● **WHAT YOU WILL DO**: Working from the entries that follow, retype each one without any alteration.

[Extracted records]

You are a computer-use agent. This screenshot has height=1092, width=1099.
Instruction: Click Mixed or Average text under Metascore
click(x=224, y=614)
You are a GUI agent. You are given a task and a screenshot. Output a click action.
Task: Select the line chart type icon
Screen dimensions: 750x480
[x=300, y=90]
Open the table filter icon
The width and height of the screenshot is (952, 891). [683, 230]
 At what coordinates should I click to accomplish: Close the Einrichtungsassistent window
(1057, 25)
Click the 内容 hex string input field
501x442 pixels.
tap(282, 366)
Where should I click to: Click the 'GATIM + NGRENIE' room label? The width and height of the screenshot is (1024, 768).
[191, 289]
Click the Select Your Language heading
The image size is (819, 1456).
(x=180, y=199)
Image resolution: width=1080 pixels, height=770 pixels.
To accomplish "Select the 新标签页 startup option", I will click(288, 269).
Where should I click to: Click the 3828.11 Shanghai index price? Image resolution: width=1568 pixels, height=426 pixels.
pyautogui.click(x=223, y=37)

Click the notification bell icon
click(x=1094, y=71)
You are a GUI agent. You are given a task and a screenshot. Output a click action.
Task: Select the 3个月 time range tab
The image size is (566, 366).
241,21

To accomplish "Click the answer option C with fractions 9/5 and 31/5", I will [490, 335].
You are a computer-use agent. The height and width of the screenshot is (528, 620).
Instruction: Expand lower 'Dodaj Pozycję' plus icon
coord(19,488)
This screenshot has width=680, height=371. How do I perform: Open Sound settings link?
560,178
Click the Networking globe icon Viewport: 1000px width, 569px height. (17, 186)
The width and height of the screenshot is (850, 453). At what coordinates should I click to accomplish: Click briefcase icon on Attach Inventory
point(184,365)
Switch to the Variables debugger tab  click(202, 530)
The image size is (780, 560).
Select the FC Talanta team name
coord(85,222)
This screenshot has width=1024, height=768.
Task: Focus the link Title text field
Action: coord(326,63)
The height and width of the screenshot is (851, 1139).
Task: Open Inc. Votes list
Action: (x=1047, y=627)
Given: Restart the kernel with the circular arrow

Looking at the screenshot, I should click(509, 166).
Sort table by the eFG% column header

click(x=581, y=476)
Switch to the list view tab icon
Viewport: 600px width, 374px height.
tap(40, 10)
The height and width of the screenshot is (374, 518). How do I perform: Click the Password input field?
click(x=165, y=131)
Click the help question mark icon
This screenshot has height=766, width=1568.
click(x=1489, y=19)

● **TASK RESPONSE**:
You are a computer-use agent. This screenshot has height=1092, width=1099.
Instruction: Click Mixed or Average text under Metascore
click(x=224, y=614)
You are a GUI agent. You are given a task and a screenshot. Output a click action.
Task: Select the line chart type icon
Screen dimensions: 750x480
[x=300, y=90]
Open the table filter icon
The width and height of the screenshot is (952, 891). [683, 230]
 At what coordinates should I click to accomplish: Close the Einrichtungsassistent window
(1057, 25)
Click the 内容 hex string input field
501x442 pixels.
tap(282, 366)
Where should I click to: Click the 'GATIM + NGRENIE' room label? The width and height of the screenshot is (1024, 768).
[191, 289]
Click the Select Your Language heading
The image size is (819, 1456).
(x=180, y=199)
Image resolution: width=1080 pixels, height=770 pixels.
To accomplish "Select the 新标签页 startup option", I will click(288, 269).
Where should I click to: Click the 3828.11 Shanghai index price? Image resolution: width=1568 pixels, height=426 pixels.
pyautogui.click(x=223, y=37)

Click the notification bell icon
click(x=1094, y=71)
You are a GUI agent. You are given a task and a screenshot. Output a click action.
Task: Select the 3个月 time range tab
The image size is (566, 366).
241,21

To accomplish "Click the answer option C with fractions 9/5 and 31/5", I will [490, 335].
You are a computer-use agent. The height and width of the screenshot is (528, 620).
Instruction: Expand lower 'Dodaj Pozycję' plus icon
coord(19,488)
This screenshot has width=680, height=371. How do I perform: Open Sound settings link?
560,178
Click the Networking globe icon Viewport: 1000px width, 569px height. (17, 186)
The width and height of the screenshot is (850, 453). At what coordinates should I click to accomplish: Click briefcase icon on Attach Inventory
point(184,365)
Switch to the Variables debugger tab  click(202, 530)
The image size is (780, 560).
Select the FC Talanta team name
coord(85,222)
This screenshot has width=1024, height=768.
Task: Focus the link Title text field
Action: coord(326,63)
The height and width of the screenshot is (851, 1139).
Task: Open Inc. Votes list
Action: (x=1047, y=627)
Given: Restart the kernel with the circular arrow

Looking at the screenshot, I should click(509, 166).
Sort table by the eFG% column header

click(x=581, y=476)
Switch to the list view tab icon
Viewport: 600px width, 374px height.
tap(40, 10)
The height and width of the screenshot is (374, 518). How do I perform: Click the Password input field?
click(x=165, y=131)
Click the help question mark icon
This screenshot has height=766, width=1568.
click(x=1489, y=19)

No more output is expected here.